» DESCRIPTION OF THE TASK
An exact copy of the lines from the one containing "This screenshot has height=560, width=700." through the final line of the records is the only acceptable answer.

[[ DATA FOR PROCESSING open ]]

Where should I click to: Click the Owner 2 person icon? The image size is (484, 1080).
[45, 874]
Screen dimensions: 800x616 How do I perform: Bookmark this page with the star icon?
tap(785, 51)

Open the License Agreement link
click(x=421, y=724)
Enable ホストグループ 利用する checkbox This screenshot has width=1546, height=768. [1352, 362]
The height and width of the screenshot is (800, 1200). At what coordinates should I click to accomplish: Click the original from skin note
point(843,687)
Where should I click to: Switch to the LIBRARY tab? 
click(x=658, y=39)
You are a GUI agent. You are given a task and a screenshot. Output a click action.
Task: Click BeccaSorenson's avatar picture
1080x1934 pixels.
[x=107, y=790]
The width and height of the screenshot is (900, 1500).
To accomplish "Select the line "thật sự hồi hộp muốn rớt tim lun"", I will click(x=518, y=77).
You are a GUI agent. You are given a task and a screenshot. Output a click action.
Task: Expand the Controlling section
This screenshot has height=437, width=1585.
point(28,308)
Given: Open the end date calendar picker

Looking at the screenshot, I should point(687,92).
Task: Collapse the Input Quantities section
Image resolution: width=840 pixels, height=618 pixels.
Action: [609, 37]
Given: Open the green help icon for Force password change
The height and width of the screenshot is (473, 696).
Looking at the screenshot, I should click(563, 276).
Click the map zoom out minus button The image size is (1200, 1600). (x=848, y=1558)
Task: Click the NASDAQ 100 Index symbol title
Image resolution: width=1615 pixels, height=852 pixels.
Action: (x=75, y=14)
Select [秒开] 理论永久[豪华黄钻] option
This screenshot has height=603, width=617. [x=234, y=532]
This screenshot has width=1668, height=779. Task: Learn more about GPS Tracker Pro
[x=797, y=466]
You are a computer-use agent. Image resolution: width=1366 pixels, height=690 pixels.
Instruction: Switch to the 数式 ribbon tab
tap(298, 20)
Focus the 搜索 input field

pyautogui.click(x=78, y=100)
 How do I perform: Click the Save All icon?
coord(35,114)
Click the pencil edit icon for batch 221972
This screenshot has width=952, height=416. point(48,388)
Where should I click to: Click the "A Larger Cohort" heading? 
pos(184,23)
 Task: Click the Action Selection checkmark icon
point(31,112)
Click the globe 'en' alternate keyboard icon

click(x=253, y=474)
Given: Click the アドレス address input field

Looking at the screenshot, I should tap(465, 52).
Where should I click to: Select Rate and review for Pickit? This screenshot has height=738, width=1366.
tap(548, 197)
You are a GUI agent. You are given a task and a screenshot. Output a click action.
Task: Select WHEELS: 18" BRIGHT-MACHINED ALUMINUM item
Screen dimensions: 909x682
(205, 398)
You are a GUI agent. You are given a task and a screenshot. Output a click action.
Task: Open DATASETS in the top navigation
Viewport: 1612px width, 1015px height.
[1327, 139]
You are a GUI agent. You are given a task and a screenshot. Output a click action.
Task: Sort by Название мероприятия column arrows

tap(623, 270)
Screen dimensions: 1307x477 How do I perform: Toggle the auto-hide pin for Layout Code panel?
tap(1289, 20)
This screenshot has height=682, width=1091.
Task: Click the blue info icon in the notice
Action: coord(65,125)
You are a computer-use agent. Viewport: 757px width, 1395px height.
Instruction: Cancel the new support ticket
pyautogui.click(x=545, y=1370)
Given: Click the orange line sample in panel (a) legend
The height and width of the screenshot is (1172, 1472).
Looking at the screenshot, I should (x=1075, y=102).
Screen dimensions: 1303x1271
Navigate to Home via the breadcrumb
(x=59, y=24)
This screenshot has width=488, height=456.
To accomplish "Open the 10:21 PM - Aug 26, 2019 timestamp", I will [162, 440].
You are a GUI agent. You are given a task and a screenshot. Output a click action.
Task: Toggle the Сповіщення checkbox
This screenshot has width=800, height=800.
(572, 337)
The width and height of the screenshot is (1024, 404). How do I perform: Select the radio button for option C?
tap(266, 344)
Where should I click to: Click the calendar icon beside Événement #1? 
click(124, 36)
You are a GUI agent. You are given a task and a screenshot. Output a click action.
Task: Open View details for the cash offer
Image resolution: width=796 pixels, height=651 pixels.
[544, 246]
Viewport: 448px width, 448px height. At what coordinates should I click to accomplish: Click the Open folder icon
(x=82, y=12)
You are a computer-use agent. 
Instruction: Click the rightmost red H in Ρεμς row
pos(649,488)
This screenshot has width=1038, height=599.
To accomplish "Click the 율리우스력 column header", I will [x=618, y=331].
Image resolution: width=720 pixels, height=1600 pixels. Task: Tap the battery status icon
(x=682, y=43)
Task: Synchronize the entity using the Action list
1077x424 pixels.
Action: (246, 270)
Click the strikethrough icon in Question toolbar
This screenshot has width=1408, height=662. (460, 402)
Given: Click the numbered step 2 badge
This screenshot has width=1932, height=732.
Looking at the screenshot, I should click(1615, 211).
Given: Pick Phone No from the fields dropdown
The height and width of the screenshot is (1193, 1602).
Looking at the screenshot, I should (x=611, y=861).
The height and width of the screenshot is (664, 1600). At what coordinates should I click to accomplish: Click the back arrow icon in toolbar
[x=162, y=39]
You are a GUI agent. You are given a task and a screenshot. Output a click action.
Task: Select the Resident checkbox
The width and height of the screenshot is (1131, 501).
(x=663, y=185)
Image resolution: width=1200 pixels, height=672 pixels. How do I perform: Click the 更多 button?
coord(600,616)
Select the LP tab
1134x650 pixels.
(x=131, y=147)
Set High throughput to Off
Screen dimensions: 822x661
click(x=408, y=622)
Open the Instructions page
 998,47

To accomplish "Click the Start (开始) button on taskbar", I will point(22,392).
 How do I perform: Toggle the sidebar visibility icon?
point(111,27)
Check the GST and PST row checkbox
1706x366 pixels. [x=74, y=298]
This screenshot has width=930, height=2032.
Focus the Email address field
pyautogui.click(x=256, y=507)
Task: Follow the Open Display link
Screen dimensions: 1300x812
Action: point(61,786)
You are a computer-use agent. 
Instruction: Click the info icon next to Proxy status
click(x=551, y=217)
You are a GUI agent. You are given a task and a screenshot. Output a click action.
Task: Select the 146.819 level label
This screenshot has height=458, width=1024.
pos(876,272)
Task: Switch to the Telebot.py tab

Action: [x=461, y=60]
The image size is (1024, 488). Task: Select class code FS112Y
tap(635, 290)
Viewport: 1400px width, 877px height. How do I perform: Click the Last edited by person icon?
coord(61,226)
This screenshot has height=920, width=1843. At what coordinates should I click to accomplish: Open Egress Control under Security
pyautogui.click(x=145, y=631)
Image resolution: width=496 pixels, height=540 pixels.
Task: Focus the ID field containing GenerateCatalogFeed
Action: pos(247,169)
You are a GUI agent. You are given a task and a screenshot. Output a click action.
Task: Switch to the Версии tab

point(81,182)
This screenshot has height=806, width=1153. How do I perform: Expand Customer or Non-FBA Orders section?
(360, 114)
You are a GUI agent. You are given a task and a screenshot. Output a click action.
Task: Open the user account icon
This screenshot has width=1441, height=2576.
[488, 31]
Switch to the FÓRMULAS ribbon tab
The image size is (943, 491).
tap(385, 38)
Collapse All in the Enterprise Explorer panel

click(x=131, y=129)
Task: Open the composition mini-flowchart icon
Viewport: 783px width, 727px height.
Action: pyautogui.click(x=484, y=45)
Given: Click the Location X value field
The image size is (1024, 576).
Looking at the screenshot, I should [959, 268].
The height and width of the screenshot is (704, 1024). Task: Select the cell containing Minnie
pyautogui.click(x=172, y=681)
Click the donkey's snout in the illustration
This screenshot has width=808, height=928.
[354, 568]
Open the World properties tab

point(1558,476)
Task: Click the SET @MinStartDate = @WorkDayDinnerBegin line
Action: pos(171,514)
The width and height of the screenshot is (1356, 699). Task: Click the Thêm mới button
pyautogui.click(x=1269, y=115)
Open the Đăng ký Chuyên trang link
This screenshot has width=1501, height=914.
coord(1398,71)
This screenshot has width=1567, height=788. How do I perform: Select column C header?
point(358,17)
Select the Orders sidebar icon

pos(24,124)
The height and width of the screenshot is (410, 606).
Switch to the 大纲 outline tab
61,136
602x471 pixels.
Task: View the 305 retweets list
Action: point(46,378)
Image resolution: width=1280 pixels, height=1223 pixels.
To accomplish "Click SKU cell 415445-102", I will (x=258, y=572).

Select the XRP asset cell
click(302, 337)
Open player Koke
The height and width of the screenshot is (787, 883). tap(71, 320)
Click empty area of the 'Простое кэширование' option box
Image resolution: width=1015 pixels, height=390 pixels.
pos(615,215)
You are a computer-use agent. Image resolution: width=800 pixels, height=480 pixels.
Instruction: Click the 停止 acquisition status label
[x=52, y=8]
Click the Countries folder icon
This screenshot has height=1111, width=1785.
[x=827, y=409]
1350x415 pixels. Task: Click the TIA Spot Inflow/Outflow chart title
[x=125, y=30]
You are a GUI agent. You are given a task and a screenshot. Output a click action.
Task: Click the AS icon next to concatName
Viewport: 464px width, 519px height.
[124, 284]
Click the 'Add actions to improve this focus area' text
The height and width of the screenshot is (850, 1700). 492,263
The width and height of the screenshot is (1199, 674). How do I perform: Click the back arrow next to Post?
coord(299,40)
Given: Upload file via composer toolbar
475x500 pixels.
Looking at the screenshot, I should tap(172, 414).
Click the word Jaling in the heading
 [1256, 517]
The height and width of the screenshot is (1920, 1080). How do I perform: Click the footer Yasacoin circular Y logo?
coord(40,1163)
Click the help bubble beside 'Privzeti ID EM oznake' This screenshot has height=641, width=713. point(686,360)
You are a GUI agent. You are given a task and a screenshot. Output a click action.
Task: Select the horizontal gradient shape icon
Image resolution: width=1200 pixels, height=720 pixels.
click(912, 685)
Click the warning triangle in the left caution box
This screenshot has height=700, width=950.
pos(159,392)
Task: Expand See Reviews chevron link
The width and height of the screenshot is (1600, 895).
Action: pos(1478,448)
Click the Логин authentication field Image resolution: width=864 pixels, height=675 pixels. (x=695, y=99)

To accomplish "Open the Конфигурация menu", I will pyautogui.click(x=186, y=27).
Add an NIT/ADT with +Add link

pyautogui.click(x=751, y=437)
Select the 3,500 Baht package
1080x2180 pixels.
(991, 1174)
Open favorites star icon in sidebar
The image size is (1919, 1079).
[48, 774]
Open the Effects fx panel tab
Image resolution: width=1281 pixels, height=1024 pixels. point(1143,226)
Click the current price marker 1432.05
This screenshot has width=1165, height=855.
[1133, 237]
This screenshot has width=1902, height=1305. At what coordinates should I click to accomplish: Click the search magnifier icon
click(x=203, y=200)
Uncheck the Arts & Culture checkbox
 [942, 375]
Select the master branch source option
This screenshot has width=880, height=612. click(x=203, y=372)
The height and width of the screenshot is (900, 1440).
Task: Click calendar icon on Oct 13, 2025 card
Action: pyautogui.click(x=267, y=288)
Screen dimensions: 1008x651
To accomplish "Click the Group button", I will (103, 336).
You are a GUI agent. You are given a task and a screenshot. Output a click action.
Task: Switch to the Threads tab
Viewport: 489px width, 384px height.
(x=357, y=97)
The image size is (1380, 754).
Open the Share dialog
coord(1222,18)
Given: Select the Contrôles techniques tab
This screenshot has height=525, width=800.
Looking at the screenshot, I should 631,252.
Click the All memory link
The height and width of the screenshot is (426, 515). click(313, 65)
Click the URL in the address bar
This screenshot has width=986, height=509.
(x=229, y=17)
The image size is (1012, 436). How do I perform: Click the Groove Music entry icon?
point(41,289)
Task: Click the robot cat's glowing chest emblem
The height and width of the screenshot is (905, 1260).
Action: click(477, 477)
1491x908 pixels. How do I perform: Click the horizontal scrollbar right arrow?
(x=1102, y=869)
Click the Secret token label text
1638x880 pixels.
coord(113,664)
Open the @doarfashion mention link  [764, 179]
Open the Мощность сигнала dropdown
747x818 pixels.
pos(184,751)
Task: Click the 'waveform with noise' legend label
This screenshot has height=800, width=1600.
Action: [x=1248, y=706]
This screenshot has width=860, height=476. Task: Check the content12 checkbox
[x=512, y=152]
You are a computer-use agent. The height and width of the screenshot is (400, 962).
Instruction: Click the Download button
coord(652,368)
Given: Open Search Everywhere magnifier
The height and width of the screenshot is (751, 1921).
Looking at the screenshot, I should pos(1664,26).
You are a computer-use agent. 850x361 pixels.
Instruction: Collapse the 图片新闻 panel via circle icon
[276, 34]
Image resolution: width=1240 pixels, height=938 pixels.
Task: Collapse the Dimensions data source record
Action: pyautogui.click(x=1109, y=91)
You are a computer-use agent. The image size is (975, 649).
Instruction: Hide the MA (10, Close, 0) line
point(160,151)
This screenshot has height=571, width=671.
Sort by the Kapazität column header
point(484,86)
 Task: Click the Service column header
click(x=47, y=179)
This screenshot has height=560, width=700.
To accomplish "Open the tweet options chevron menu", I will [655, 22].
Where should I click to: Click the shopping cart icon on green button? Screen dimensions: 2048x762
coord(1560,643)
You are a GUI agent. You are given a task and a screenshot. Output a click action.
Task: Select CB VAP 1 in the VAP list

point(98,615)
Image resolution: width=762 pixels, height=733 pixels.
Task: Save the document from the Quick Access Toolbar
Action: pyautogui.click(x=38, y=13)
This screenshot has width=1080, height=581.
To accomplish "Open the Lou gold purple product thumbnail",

[[ DATA FOR PROCESSING closed ]]

» RESPONSE
This screenshot has height=560, width=700.
To accomplish "Open the tweet options chevron menu", I will [655, 22].
Where should I click to: Click the shopping cart icon on green button? Screen dimensions: 2048x762
coord(1560,643)
You are a GUI agent. You are given a task and a screenshot. Output a click action.
Task: Select CB VAP 1 in the VAP list

point(98,615)
Image resolution: width=762 pixels, height=733 pixels.
Task: Save the document from the Quick Access Toolbar
Action: pyautogui.click(x=38, y=13)
This screenshot has width=1080, height=581.
To accomplish "Open the Lou gold purple product thumbnail",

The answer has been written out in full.